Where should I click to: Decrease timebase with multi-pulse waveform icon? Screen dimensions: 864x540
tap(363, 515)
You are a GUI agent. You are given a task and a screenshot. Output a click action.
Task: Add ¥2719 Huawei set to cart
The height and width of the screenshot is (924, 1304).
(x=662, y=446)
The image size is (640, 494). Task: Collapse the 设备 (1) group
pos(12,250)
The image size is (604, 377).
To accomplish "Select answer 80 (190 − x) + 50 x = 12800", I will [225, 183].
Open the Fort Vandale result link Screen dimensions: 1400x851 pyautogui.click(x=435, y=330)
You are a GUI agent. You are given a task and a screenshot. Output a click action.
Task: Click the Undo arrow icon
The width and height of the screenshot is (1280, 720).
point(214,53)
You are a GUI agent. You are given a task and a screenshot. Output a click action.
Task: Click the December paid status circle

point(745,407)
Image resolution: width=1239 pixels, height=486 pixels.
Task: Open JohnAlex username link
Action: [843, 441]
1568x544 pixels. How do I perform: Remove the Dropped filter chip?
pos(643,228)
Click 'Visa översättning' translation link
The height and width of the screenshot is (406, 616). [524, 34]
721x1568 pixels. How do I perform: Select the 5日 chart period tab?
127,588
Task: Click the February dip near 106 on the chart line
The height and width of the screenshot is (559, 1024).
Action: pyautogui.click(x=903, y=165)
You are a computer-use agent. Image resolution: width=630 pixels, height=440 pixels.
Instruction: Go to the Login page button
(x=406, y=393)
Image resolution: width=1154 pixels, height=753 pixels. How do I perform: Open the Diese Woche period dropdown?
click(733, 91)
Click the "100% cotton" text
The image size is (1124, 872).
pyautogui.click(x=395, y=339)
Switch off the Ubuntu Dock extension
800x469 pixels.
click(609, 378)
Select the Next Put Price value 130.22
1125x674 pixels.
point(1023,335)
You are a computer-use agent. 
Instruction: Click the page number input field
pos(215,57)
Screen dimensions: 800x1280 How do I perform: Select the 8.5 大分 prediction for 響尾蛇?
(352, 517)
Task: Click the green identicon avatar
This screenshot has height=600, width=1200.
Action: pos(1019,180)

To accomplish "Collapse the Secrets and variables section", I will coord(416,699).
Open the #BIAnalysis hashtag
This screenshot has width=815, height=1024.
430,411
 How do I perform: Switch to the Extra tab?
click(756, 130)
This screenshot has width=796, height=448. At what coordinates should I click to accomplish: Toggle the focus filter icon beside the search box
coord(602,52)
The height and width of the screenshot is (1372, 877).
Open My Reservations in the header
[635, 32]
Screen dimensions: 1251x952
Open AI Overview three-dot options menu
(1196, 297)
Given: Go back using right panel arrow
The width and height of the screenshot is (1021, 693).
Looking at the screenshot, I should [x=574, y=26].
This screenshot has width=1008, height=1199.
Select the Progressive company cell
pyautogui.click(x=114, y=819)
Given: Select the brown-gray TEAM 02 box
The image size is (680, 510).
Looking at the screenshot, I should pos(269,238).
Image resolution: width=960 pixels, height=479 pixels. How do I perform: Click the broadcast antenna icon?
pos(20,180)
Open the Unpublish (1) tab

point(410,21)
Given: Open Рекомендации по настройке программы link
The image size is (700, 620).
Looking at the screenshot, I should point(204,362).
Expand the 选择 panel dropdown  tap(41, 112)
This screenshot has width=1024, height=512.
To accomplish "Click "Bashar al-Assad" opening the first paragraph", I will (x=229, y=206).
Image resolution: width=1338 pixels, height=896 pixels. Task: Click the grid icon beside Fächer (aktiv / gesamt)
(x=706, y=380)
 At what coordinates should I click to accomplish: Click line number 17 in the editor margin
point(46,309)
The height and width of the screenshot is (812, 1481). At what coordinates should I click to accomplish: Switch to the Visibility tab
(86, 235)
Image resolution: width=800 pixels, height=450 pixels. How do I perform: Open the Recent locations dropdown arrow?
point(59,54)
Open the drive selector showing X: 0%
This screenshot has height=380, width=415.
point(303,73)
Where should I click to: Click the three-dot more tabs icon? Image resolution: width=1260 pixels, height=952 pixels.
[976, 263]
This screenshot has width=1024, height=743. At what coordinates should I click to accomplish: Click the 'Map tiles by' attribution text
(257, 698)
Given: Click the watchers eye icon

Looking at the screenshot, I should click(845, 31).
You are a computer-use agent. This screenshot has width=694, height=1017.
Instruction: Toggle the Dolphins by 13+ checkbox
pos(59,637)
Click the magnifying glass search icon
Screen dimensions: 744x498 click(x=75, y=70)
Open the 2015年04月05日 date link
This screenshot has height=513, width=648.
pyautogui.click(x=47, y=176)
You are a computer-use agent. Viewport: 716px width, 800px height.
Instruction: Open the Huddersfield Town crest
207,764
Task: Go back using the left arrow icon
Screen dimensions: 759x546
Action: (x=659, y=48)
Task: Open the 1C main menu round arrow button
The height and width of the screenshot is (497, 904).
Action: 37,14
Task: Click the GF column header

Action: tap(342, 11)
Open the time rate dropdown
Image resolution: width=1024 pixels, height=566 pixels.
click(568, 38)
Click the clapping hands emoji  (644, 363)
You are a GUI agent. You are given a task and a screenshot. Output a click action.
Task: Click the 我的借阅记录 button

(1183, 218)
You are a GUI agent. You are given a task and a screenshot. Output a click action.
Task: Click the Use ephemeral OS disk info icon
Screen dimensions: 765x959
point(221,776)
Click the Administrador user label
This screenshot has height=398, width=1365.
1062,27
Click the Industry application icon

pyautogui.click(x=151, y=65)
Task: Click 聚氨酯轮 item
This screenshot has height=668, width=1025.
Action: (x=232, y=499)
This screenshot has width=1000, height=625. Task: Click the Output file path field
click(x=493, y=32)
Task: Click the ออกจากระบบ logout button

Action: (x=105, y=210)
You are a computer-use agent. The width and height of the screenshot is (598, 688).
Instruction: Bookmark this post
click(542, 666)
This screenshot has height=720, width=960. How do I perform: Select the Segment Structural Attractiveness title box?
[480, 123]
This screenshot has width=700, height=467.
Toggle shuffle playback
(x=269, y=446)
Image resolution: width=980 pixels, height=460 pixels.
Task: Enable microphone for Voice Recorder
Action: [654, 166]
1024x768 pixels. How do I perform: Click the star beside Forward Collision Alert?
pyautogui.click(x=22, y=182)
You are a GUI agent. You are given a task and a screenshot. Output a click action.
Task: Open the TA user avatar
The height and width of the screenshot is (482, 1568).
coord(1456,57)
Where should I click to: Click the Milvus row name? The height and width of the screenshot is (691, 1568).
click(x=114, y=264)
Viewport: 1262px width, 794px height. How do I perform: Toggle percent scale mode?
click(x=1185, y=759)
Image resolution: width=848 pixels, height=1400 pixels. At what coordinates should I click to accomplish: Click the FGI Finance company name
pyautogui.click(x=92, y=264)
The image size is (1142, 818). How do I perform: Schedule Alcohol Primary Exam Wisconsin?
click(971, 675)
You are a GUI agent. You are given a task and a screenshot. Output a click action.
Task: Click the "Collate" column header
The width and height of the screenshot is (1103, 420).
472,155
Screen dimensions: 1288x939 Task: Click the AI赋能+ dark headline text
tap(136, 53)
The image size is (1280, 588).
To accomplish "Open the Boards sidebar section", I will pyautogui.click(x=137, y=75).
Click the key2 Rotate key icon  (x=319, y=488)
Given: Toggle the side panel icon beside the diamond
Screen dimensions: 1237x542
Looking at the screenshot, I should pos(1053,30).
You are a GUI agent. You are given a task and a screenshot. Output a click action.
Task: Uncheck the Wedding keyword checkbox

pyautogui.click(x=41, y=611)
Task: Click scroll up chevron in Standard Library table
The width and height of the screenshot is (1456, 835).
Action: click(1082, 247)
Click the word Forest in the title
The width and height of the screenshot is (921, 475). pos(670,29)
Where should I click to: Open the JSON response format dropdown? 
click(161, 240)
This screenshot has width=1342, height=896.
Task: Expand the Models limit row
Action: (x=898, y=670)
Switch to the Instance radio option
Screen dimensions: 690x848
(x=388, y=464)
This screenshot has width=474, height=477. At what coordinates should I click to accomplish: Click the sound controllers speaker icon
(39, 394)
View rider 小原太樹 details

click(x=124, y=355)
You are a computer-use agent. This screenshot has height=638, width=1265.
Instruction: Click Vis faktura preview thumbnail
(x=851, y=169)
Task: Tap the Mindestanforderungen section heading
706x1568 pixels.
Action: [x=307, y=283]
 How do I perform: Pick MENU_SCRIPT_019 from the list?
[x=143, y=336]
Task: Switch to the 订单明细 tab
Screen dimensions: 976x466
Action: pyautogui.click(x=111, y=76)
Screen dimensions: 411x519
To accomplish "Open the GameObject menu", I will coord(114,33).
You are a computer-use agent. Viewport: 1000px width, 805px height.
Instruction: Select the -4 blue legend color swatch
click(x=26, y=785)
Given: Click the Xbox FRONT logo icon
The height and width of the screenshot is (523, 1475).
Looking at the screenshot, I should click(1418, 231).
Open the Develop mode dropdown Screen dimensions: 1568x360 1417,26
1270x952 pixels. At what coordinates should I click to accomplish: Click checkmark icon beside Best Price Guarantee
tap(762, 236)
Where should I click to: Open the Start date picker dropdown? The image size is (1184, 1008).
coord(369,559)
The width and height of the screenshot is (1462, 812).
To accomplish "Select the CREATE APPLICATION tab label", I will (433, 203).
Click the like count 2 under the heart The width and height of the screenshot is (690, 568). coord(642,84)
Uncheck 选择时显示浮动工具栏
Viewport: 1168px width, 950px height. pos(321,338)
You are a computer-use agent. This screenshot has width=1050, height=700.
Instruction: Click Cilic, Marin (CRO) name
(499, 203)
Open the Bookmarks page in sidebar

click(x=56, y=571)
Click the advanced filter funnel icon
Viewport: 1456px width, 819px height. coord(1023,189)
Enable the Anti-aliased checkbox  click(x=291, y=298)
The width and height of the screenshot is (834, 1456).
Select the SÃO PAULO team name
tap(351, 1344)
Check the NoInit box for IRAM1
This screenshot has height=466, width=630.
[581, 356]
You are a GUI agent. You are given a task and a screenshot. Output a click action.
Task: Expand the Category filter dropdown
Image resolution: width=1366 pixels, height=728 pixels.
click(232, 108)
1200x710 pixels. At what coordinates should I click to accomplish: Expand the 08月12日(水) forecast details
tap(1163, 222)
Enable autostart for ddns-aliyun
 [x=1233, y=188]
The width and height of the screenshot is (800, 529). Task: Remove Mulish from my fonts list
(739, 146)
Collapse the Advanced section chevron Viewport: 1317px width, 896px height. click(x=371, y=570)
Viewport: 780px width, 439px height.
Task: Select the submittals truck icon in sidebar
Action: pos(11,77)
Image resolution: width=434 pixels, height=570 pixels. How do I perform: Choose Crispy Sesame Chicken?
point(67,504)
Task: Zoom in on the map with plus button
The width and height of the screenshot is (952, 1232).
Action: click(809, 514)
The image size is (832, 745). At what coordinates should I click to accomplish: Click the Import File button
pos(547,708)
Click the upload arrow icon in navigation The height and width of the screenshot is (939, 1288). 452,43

• • • •

Your answer must be the data above, copied exactly from its first line through the line containing "Task: Add ¥2719 Huawei set to cart", and nothing more.

Where should I click to: Decrease timebase with multi-pulse waveform icon? Screen dimensions: 864x540
tap(363, 515)
You are a GUI agent. You are given a task and a screenshot. Output a click action.
Task: Add ¥2719 Huawei set to cart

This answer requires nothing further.